Enlightenment is a reckoning. It isn’t really as romantic as it’s been commonly depicted: a quiet, contemplative leaning against a Bodhi tree. Enlightenment is about the burning desire to clean up our own ignorance. The work begins when we realize the extent of just how much we don’t know. There is humility in this. And surrender.




“When you can look a thing dead in the eye, acknowledge that it exists, call it exactly what it is, and decide what role it will take in your life then, my Beloved, you have taken the first step toward your freedom.”

Iyanla Vanzant


Whether we’re talking about ignorance on the personal level (like denial of certain feelings or truths within ourselves) or ignorance on a cultural/societal level (like internalized racism) our healing can’t take place until we shift our efforts from looking away to looking toward. Many of us would rather stand in the breakers and complain about how hard life is than raise our own standards for ourselves and cultivate the courage to dive through the waves and swim out where the water is deeper.
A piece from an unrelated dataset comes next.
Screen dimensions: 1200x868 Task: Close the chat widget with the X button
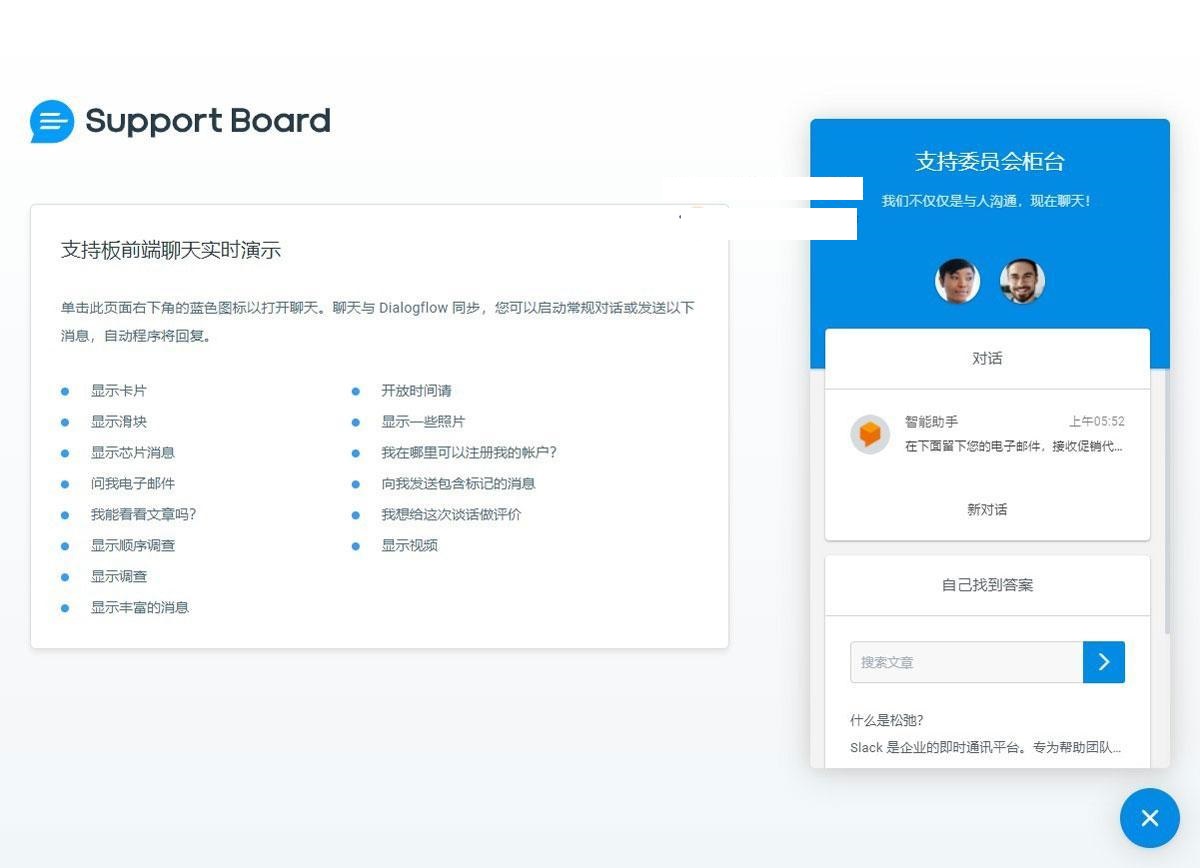point(1149,818)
When we equate the term “ignorance” with the notion of stupidity it becomes supercharged like a burning hot coal. We can no longer hold it. We have to deflect it or deny it’s true about us. But what if we could hold the idea of ignorance as a deficit? A space where a critical understanding is missing and badly needed? What if we could be gardeners of our own minds? Filling in the holes with seedlings. Growing and expanding our wisdom with self permission and self love, ultra abundantly?


To be “enlightened” is not to be a monk on the mountain top, living in some kind of impossibly elevated state. And it’s not to live without ignorance either. It’s to be a whole hearted human who has dropped the fight against their ignorance and has yielded to it instead. It’s to be a person who acknowledges that all of us live in the currents of our particular social and emotional conditioning and we have natural blind spots and misconceptions as a result. When we stop making ourselves wrong and ashamed and shut down about this, we can get serious about the real work which involves educating ourselves and holding ourselves to new, higher standards. Shutting down is like retreating back into the darkness of a safe, small place. Enlightenment is about living in the light of clear-seeing, brave-seeing and radical acceptance. It’s a choice. And it’s available to every single one of us, every moment of our lives.